Since 1994, Minova has grown up from a village to a large town, primarily due to the influx of refugees (from Rwanda in 1994, from Masisi in 1990-1996 and other surrounding areas) and from the fighting associated with the First and the Second Congo wars and subsequent continued fighting in this eastern area. As of 2012 Minova had grown to incorporate the former village of Butando and Buzi-Bulenga to the northwest.

On June 13, 1999, the fugitive Valérie Bemeriki, a genocidaire and former Radio-Télévision Libre des Milles Collines animatrice, was arrested in Minova.

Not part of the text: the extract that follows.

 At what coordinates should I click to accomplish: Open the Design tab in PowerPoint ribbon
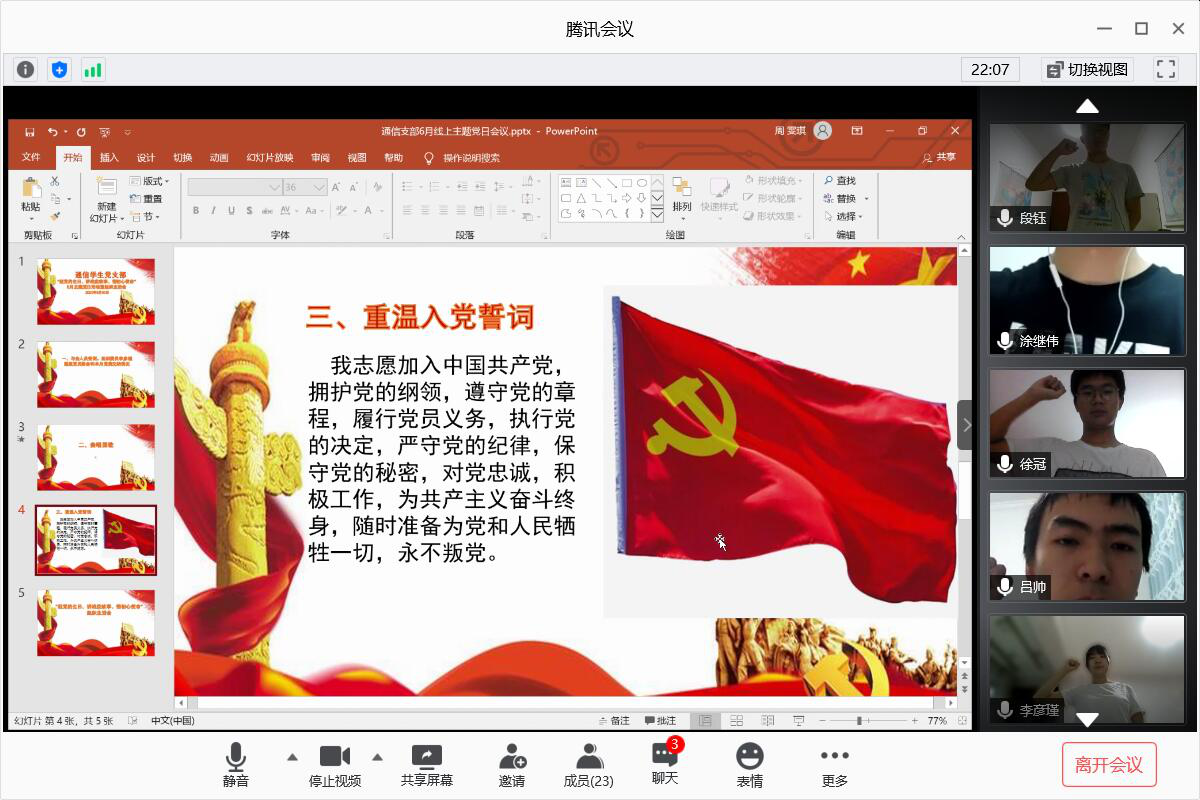[x=146, y=157]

For three days in 2012, troops of the DRC committed systematic rapes and atrocities against refugee women and girls, who had been run out of Goma, then controlled by M23 rebel troops. Among the perpetrators were members of the US Special Forces-trained 391st Commando Battalion. There was international outrage and UN condemnation of these actions against hundreds of Congolese civilians. In 2014 the DRC Army conducted the "Minova Trial", the largest rape tribunal in DRC history, at which numerous women testified. In the end, only junior officers were convicted at the trial. An international summit was held in London in 2014 to work on actions against rape in warfare. However, the women of Minova are still at risk, and many were attacked again as violence in the area continued.

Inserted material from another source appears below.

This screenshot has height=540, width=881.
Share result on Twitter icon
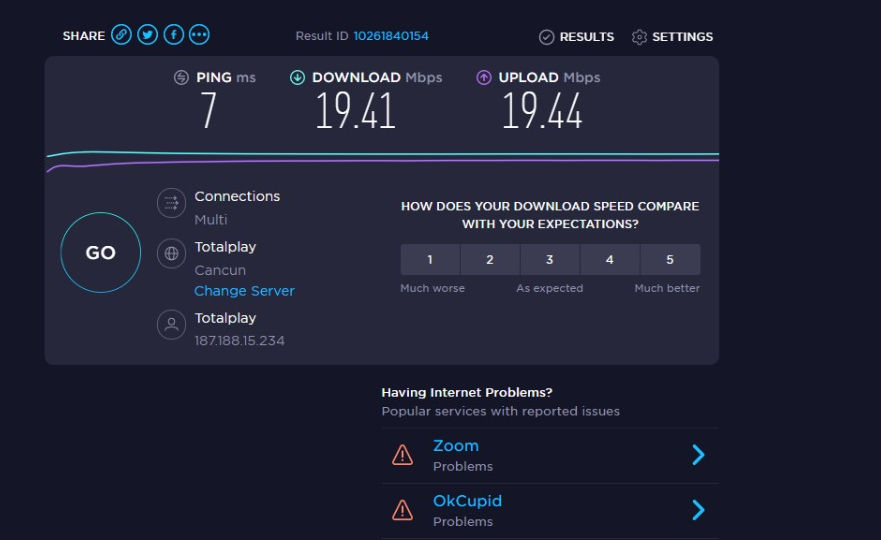pos(147,35)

During the latest M23 offensive, in early February 2024, M23 rebels, backed by the Rwandan army, took control of the road linking Minova to Goma and Bukavu, causing the Congolese army to flee to Minova as well as tens of thousands of civilians. Humanitarian aid for the nearly 300,000 displaced people in Minova was reported as almost non-existent.

==Geography==
Minova is located in north-eastern part of Kalehe Territory at the head of Kabuno Bay, on the western shore of Lake Kivu. Minova is linked to Bukavu by road (165 km) and Lake Kivu, to Goma (about 40 km) by road and Lake Kivu, to Kibuye and Gisenyi by Lake Kivu, and to Masisi by road. The bed rock consists of metamorphic schists and quartzites.

===Climate===
In the Köppen-Geiger climate classification system, Minova's climate is tropical, wet, and dry (Aw). It is characterized by a very long rain season and a moderate dry season. This is a mountainous tropical climate and the temperature is under 30 Celsius degrees for the whole year (between 16 and 29 degrees Celsius).

Climate data for Maiduguri
| Month | Jan | Feb | Mar | Apr | May | Jun | Jul | Aug | Sep | Oct | Nov | Dec | Year |
| Mean daily maximum °C (°F) | 25 (77) | 25 (77) | 25.2 (77.4) | 24.8 (76.6) | 24.7 (76.5) | 24.5 (76.1) | 24.6 (76.3) | 25.3 (77.5) | 25.3 (77.5) | 25.1 (77.2) | 24.7 (76.5) | 24.8 (76.6) | 24.9 (76.9) |
| Daily mean °C (°F) | 19.4 (66.9) | 19.4 (66.9) | 19.6 (67.3) | 19.4 (66.9) | 19.4 (66.9) | 18.7 (65.7) | 18.6 (65.5) | 19.3 (66.7) | 19.4 (66.9) | 19.4 (66.9) | 19.1 (66.4) | 19.3 (66.7) | 19.3 (66.6) |
| Mean daily minimum °C (°F) | 13.8 (56.8) | 13.8 (56.8) | 14.1 (57.4) | 14.1 (57.4) | 14.1 (57.4) | 13 (55) | 12.6 (54.7) | 13.3 (55.9) | 13.5 (56.3) | 13.7 (56.7) | 13.5 (56.3) | 13.8 (56.8) | 13.6 (56.5) |
| Average precipitation mm (inches) | 117 (4.6) | 100 (3.9) | 128 (5.0) | 156 (6.1) | 144 (5.7) | 63 (2.5) | 35 (1.4) | 75 (3.0) | 132 (5.2) | 160 (6.3) | 150 (5.9) | 147 (5.8) | 1,407 (55.4) |
Source: Climate-Data.org (altitude: 1464m)

==Representation in other media==
The American short documentary The Testimony (2015) chronicles the 2014 Minova Trial with a focus on the testimony provided by women.